Task
Could you say how many lines below contain the word "Given"? Give the number with no other text.

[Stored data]
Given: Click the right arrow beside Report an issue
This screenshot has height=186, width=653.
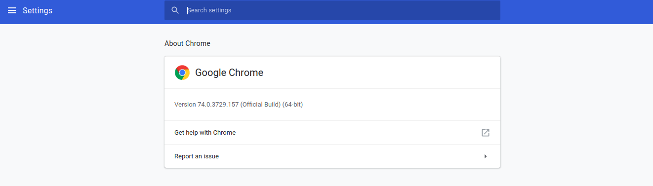Looking at the screenshot, I should tap(486, 156).
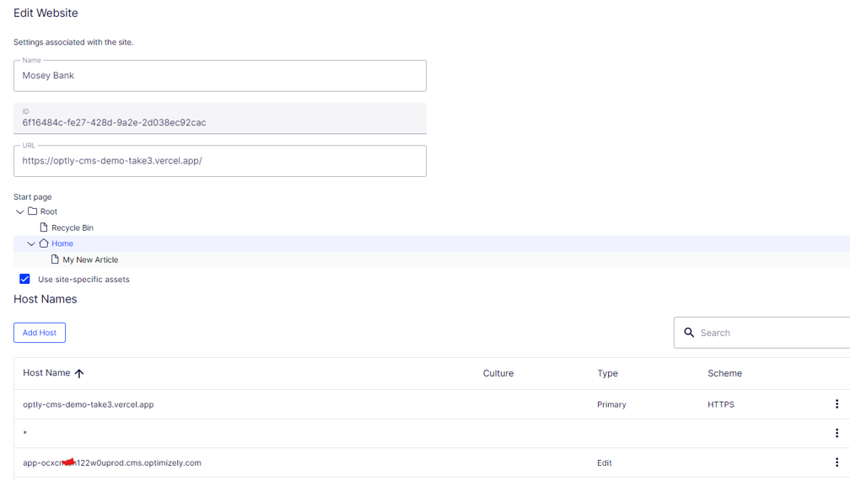Open actions menu for the wildcard * host
The image size is (850, 481).
click(837, 433)
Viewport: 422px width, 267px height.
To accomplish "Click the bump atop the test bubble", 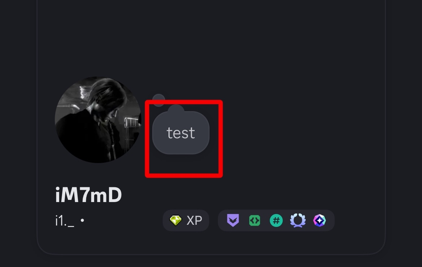I will pos(176,109).
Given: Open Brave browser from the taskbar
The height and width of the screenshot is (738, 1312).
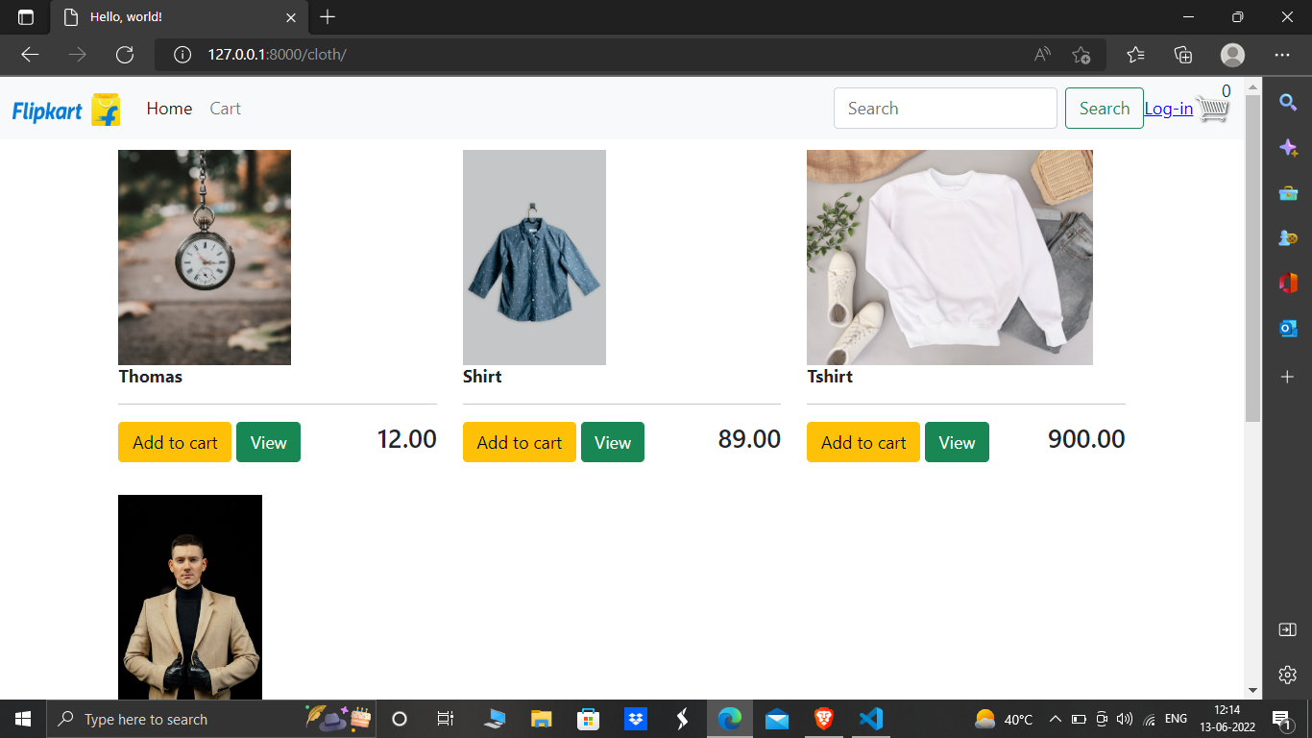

Task result
2